Any suggestions for what I can look at?

#2

Loads of questions:
Firstly what versions of everything? Post the output from node-red-log following a node red restart.
If you run the command top in a terminal does it show the cpu is being hogged?
Are you using MQTT? A cause of node red apparently hanging can be an MQTT loop. Try subscribing to everything from the mqtt command line client when it hangs and see if anything is going on when it hangs.
When you say a node-red restart doesn’t work, what does node-red-log show after you try to restart.
How are you restarting?

#3

Hi Colin! Thanks for your response and the excellent line of questions… :slight_smile:

Versions:

Welcome to Node-RED
===================
13 Jun 09:30:21 - [info] Node-RED version: v0.18.2
13 Jun 09:30:21 - [info] Node.js  version: v6.12.3
13 Jun 09:30:21 - [info] Linux 4.9.59-v7+ arm LE
13 Jun 09:30:24 - [info] Loading palette nodes
13 Jun 09:30:29 - [info] Dashboard version 2.8.0 started at /ui

Top:

%Cpu(s):  3.3 us,  0.2 sy,  2.7 ni, 93.7 id,  0.0 wa,  0.0 hi,  0.0 si,  0.0 st
KiB Mem :   949580 total,   518456 free,   184604 used,   246520 buff/cache
KiB Swap:   102396 total,   102396 free,        0 used.   692032 avail Mem

Not using any MQTT.
Restarting by first disabling the service sudo systemctl disable nodered.service and then trying node-red-stop but it never stops. sudo doesn’t make any difference. Also kill or kill -9 on the node-red process isn’t stopping it, only a reboot does…

#4

Is the top from when it hangs?

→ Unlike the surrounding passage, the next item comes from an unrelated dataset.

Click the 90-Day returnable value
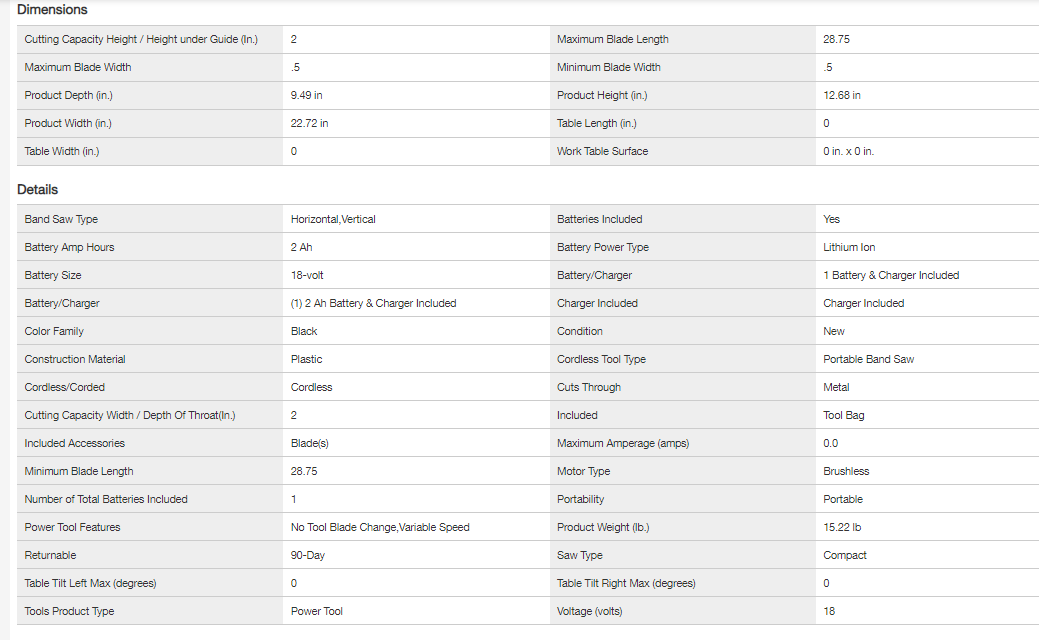This screenshot has height=640, width=1039. 308,555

I am never sure what the %Cpu(s) line tells you, but I presume you have checked that no process is consuming lots of cpu (when it hangs).
If sudo kill -9 doesn’t work then something odd is going on. When it hangs and sudo kill -9 node-red does not work what does ps -l <pid> show (where <pid> is the pid of node-red, which you can get from ps au|grep "node-red")?
You don’t need to disable node-red to stop or restart it, just use

sudo systemctl stop nodered
sudo systemctl start nodered

or just

sudo systemctl restart nodered

You don’t need the .service either.
Can you stop/start and kill -9 node-red when it is apparently operating normally?

#5

The top varies a bit when it “hangs” but is kept below 20% and idles at about 5% CPU.

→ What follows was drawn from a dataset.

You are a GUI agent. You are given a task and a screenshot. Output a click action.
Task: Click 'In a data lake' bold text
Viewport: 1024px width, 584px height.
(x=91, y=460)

It stops and restart normally when not in “hang-mode” and here are the latest logs from the last hang:

14 Jun 21:04:30 - [error] [http request:Update outside-temp] Error: socket hang up
14 Jun 21:04:30 - [error] [http request:Update outside-temp] Error: socket hang up
Stopping Node-RED graphical event wiring tool....
nodered.service: State 'stop-sigterm' timed out. Killing.
nodered.service: Killing process 336 (node-red) with signal SIGKILL.
nodered.service: Killing process 926 (nrgpio) with signal SIGKILL.
nodered.service: Killing process 928 (python) with signal SIGKILL.
nodered.service: Killing process 929 (nrgpio) with signal SIGKILL.
nodered.service: Killing process 931 (python) with signal SIGKILL.
nodered.service: Killing process 932 (nrgpio) with signal SIGKILL.
nodered.service: Killing process 934 (nrgpio) with signal SIGKILL.
nodered.service: Killing process 935 (python) with signal SIGKILL.
nodered.service: Killing process 937 (python) with signal SIGKILL.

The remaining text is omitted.